Recognizing Memory Loss

October 15, 2012

Does it seem like you’re always looking for your keys when you walk out the door? Are you repeating yourself during conversations or can’t remember small details? Are you concerned that your memory is getting worse?

A certain amount of memory decline is to be expected as our brains age but when should you be worried about significant cognitive impairment that may need medical intervention?

Conditions such as anxiety, sleep deprivation, ADHD, depression, thyroid gland disease, diabetes, vitamin deficiency, infections and medications can cause significant memory loss. The effects can often be reversed after finding the cause and with the appropriate treatment. It is important to recognize and be proactive if your medical or genetic history indicates you may be at risk for memory loss due to these conditions1.

Alzheimer’s disease, Parkinson’s disease and dementia are the first culprits a patient associates with memory loss, and usually the worst-case scenario. Through early diagnosis and treatment, doctors can work toward a reduced rate of memory decline and often allow patients to continue living a good quality of life for a long time.
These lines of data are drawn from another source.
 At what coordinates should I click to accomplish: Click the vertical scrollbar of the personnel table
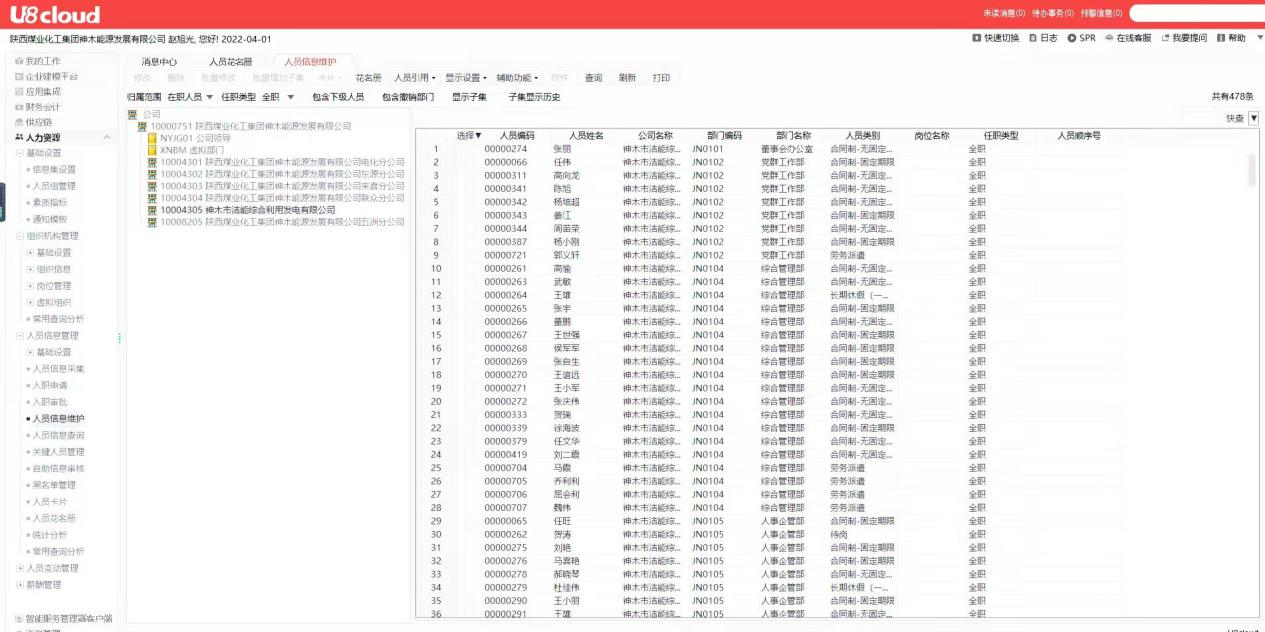1253,170
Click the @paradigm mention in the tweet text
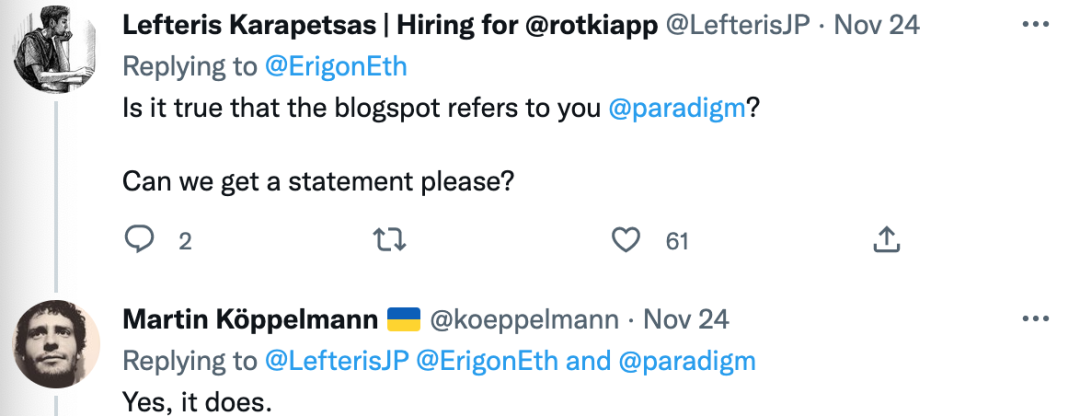Screen dimensions: 1080x416 tap(678, 109)
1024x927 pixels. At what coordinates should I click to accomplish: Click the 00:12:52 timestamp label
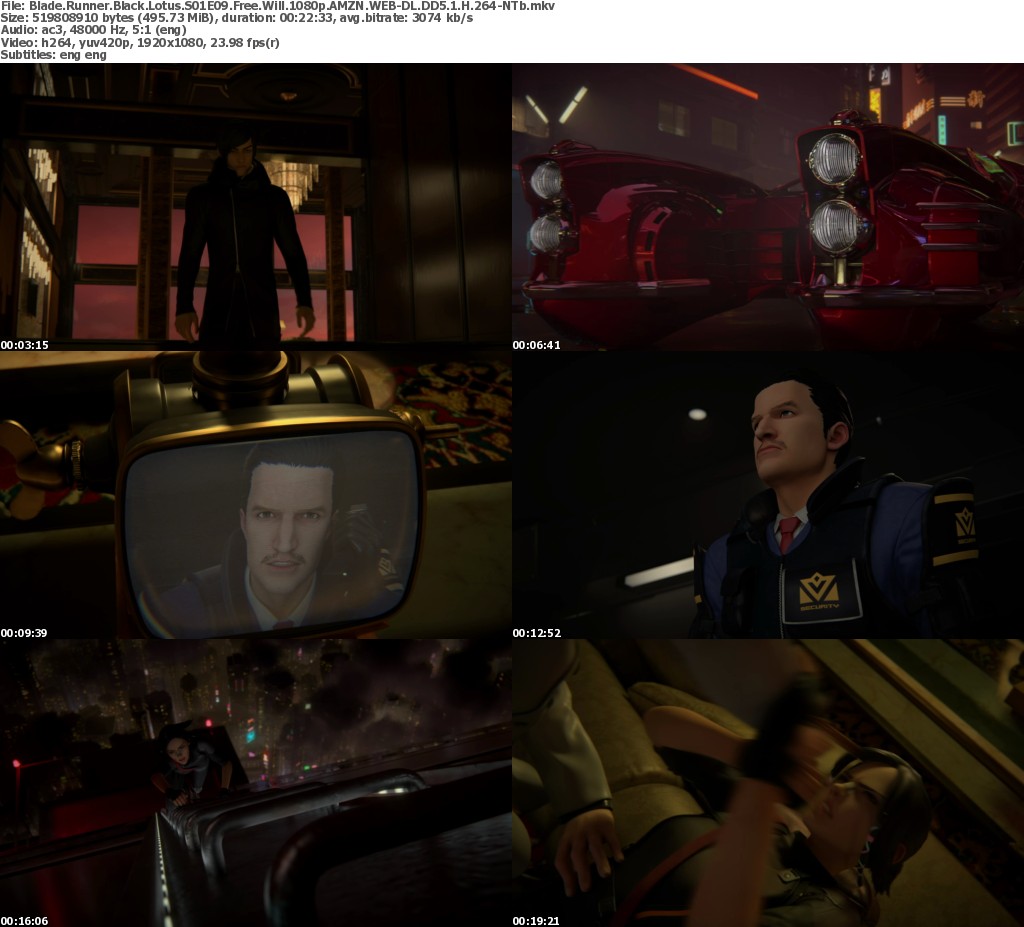tap(536, 633)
As we begin to forget after a stressful day or as we age, there is a difference between memory loss due to medical conditions and memory loss due to normal aging. The distinctions are below.

Symptoms of Medical Conditions:

  • Forgetting important details of things you have done in the past few weeks
  • Forgetting to do things you said you would do
  • Forgetting recent events or conversations
  • Retelling a story or joke to the same person because you forgot that you had already told them
  • Difficulty completing complex tasks at work or home (i.e. balancing checkbook, planning projects)

Symptoms of Normal Aging:

  • Forgetting the name of someone you know well
  • Forgetting what you were going to say in a conversation
  • Forgetting what you were going to do when going into another room
  • Difficulty finding things you have just put down
  • Recalling a specific word you want to use

Doctors can administer memory tests, such as the MCI Screen offered by Hoag Executive Health. This test and others are designed to accurately measure an individual’s memory function. Answers are analyzed via a computerized scoring method with results provided to your physician to review with you. These diagnostic tools enable a physician to distinguish normal aging from subtle memory changes due to other medical causes. The MCI Screen, for example, is about 97 percent accurate.

If you’re worried about memory loss, the best choice is to visit with your personal physician and bring along a list of your concerns. By detecting any signs of mild cognitive impairment of the brain early, practitioners can help you to find and treat the cause.